#### [Directions]
Arrange the material, from its first line through the line containing "pos(34,551)", as a two-column CSV with the header row instruction,click. Put the text in instruction and its answer in click, enclosing each field in double quotes and replacing line breaks with spaces.

#### [Records for processing]
═══

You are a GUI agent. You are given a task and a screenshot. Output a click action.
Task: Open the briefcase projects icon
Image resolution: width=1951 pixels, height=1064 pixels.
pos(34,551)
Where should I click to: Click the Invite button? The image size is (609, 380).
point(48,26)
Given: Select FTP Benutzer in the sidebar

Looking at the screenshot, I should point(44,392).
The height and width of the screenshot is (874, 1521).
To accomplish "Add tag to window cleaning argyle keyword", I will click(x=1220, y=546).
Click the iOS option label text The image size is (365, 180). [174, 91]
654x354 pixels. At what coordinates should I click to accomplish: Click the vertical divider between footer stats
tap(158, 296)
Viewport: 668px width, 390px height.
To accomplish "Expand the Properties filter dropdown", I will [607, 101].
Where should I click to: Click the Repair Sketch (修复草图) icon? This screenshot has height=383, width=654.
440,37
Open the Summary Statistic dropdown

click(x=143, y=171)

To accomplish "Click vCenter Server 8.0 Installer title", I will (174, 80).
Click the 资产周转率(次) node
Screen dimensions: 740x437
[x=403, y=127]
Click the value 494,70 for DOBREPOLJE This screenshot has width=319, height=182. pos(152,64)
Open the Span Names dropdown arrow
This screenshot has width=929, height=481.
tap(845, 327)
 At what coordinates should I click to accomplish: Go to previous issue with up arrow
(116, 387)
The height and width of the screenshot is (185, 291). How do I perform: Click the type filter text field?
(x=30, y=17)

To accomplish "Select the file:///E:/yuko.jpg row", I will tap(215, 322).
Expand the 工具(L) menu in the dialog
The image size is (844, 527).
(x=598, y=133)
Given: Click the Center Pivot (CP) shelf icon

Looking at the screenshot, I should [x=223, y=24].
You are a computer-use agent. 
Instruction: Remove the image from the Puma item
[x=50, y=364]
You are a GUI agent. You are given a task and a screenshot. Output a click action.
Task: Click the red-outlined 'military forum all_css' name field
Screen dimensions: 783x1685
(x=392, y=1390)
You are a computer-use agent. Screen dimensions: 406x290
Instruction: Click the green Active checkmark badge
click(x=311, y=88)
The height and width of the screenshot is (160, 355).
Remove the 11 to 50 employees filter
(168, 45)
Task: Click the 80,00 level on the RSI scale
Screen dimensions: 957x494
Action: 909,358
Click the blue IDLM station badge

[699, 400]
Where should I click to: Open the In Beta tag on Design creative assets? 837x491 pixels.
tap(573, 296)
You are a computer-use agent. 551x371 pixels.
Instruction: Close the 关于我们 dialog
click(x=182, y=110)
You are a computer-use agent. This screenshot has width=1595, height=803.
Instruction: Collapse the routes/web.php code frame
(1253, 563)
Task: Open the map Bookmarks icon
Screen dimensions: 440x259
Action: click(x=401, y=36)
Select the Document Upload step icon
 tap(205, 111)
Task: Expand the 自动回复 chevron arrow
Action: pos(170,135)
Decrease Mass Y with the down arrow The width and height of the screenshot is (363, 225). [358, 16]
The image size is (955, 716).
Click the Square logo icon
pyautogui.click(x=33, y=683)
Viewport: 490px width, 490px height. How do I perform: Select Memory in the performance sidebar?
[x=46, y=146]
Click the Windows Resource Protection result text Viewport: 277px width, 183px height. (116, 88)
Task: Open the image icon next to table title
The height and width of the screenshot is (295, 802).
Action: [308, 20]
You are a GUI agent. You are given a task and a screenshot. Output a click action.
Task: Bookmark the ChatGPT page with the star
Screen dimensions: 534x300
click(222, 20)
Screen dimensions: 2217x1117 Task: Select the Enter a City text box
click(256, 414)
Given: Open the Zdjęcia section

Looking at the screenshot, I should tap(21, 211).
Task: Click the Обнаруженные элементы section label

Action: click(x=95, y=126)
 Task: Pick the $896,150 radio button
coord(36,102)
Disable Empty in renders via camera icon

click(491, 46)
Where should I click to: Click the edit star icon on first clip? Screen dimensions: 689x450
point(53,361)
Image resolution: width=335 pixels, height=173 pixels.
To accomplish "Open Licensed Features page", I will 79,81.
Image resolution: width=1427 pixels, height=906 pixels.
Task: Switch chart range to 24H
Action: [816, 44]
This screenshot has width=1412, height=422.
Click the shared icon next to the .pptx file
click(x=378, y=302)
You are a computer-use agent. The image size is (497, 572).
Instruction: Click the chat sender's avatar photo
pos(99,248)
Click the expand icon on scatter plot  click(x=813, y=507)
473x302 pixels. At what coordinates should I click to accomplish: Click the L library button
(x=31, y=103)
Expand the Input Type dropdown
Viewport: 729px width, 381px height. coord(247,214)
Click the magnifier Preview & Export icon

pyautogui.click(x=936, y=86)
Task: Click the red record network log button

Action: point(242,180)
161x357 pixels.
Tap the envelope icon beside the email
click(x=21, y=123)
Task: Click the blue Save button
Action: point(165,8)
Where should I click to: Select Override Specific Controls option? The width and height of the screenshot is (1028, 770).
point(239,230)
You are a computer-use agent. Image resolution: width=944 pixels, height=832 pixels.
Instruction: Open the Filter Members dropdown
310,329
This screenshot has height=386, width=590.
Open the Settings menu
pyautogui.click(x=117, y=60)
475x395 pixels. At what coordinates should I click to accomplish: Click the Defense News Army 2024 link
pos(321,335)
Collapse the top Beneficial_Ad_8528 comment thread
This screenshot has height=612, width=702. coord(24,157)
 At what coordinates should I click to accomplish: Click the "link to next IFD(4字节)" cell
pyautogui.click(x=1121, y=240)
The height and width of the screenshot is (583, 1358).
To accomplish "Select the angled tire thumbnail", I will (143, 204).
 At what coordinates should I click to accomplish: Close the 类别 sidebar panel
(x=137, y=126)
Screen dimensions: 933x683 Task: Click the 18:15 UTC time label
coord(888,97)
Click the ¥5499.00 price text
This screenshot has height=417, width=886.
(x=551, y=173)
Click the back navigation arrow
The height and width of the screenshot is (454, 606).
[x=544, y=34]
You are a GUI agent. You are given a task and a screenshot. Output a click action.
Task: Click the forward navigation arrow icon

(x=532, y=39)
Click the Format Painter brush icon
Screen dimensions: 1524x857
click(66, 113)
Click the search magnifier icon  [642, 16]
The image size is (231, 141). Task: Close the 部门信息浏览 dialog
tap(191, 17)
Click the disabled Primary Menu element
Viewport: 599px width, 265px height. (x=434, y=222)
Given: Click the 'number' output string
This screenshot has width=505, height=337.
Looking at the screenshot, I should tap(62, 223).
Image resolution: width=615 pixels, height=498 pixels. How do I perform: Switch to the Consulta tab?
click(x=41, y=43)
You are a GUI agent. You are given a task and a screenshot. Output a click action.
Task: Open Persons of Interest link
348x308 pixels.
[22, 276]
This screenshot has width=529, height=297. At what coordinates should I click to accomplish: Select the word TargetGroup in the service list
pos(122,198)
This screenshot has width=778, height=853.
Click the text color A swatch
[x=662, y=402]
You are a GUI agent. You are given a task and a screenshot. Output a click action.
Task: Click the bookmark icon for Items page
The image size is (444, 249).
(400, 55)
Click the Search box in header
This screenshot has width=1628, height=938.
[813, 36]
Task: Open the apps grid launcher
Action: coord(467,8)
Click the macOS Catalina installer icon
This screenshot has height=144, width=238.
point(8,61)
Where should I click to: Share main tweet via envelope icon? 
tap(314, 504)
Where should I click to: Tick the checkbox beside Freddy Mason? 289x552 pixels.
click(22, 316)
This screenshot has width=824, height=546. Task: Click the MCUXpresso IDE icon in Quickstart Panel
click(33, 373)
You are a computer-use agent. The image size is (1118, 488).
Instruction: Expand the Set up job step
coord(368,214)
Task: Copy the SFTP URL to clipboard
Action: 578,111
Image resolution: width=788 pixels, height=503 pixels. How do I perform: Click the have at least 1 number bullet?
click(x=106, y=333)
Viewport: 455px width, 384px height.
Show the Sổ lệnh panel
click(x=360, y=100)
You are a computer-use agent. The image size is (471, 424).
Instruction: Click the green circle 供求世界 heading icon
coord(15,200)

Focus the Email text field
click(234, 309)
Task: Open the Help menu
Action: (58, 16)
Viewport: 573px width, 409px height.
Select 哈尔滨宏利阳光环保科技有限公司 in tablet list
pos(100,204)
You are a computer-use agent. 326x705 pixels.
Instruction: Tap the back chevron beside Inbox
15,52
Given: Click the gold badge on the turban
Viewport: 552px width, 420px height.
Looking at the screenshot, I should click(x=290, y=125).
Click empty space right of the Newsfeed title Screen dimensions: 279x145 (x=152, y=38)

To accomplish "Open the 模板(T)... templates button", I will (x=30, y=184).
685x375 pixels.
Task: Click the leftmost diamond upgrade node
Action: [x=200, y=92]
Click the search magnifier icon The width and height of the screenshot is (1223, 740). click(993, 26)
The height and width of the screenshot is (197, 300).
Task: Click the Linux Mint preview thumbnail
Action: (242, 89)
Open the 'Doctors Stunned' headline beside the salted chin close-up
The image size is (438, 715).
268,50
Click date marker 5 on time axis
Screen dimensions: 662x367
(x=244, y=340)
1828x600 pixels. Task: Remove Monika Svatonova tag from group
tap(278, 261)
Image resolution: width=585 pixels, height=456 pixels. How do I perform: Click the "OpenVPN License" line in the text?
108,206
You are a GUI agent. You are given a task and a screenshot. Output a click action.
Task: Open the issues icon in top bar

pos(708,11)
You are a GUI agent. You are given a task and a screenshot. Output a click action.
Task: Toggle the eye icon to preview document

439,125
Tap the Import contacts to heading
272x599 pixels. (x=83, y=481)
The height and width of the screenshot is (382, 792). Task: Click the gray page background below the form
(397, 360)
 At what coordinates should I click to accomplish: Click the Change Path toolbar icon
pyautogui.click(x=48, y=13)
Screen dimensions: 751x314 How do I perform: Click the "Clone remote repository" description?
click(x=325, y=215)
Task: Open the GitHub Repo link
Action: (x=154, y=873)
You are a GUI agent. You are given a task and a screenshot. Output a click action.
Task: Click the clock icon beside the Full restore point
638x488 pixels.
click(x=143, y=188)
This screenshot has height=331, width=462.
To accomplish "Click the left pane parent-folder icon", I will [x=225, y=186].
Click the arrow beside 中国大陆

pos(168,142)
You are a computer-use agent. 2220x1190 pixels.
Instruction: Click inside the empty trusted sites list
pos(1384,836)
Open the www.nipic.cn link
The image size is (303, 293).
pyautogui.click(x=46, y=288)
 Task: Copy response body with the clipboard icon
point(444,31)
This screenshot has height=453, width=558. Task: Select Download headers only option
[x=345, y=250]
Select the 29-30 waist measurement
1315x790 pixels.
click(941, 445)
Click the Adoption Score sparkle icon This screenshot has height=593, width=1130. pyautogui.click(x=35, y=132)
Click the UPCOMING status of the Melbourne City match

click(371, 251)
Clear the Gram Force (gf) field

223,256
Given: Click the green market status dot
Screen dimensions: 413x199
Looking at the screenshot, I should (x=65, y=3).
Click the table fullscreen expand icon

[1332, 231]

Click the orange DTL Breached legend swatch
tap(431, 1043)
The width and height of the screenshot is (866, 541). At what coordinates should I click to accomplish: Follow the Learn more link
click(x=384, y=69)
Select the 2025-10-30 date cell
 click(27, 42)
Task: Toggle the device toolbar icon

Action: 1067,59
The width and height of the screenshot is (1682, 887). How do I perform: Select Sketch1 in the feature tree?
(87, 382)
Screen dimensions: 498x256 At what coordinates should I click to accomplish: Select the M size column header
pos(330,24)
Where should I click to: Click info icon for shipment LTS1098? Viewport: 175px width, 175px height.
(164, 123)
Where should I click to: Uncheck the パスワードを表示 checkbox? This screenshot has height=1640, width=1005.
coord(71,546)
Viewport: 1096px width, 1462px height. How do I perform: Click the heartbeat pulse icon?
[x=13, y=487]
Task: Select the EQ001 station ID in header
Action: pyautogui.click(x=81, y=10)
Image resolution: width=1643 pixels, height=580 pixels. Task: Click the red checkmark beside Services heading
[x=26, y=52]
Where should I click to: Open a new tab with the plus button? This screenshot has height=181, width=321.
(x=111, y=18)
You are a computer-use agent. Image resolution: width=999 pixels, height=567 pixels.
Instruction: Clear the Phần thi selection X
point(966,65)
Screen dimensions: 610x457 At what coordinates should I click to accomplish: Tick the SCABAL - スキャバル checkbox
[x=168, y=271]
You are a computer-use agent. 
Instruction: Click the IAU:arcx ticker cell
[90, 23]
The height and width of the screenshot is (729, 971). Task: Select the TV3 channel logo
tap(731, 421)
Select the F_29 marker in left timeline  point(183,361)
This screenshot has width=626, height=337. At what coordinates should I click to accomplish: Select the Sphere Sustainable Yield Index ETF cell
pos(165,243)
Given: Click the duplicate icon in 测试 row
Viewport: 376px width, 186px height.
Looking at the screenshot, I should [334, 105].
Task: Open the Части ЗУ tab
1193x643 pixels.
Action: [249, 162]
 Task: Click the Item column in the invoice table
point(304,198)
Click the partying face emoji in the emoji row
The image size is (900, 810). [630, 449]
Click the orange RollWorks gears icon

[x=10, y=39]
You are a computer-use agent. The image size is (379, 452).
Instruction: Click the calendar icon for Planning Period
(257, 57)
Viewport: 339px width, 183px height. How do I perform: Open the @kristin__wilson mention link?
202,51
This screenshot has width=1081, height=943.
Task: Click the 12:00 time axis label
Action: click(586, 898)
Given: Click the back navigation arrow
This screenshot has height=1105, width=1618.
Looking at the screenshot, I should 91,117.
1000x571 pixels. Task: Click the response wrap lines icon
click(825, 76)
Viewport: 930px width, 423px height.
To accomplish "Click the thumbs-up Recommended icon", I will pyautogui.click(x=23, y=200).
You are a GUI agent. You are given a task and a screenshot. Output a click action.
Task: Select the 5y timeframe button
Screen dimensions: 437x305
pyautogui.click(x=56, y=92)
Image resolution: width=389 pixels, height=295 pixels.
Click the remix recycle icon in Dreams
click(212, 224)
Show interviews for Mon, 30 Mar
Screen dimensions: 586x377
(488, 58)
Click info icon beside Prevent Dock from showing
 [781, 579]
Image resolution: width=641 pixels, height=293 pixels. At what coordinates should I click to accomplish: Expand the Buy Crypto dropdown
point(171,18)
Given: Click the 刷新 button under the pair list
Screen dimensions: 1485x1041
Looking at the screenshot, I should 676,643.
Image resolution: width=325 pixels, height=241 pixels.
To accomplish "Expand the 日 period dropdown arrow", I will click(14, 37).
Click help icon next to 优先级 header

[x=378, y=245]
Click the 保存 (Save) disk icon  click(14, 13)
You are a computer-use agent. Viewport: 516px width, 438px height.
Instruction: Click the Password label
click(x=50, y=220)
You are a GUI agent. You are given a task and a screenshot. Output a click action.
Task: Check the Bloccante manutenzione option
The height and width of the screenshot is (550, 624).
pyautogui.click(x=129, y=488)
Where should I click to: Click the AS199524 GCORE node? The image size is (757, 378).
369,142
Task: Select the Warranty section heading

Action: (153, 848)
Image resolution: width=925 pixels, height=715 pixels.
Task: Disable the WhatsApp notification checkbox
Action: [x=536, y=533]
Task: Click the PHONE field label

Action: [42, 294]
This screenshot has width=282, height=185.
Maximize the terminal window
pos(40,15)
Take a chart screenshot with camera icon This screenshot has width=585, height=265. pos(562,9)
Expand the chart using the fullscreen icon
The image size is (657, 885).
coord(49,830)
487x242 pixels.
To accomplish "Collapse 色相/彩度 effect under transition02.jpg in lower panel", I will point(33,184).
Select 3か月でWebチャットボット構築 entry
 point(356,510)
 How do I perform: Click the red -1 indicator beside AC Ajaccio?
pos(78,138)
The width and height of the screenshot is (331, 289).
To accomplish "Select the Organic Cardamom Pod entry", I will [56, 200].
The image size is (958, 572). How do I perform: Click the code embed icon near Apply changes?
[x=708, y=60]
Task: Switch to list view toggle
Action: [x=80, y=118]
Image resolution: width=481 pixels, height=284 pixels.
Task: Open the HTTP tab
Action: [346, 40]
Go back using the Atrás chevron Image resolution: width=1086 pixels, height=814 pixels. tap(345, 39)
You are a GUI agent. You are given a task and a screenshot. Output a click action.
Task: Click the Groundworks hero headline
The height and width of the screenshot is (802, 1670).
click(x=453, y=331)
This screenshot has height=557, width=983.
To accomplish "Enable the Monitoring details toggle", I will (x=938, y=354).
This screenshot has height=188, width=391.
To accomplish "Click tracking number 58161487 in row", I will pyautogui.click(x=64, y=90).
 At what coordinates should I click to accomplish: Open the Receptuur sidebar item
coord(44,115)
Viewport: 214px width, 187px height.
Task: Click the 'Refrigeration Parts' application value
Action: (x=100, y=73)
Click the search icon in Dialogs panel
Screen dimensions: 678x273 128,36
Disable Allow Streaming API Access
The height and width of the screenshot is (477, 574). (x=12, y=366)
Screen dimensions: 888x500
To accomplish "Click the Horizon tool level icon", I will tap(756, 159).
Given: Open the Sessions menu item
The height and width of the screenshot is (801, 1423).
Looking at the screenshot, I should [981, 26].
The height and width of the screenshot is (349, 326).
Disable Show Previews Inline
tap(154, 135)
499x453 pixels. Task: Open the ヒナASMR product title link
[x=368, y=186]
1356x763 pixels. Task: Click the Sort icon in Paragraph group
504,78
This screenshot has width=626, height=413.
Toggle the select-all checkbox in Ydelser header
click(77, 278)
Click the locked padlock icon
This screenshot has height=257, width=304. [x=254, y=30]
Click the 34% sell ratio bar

═══

#### [Response to the task]
instruction,click
"You are a GUI agent. You are given a task and a screenshot. Output a click action. Task: Open the briefcase projects icon Image resolution: width=1951 pixels, height=1064 pixels.","pos(34,551)"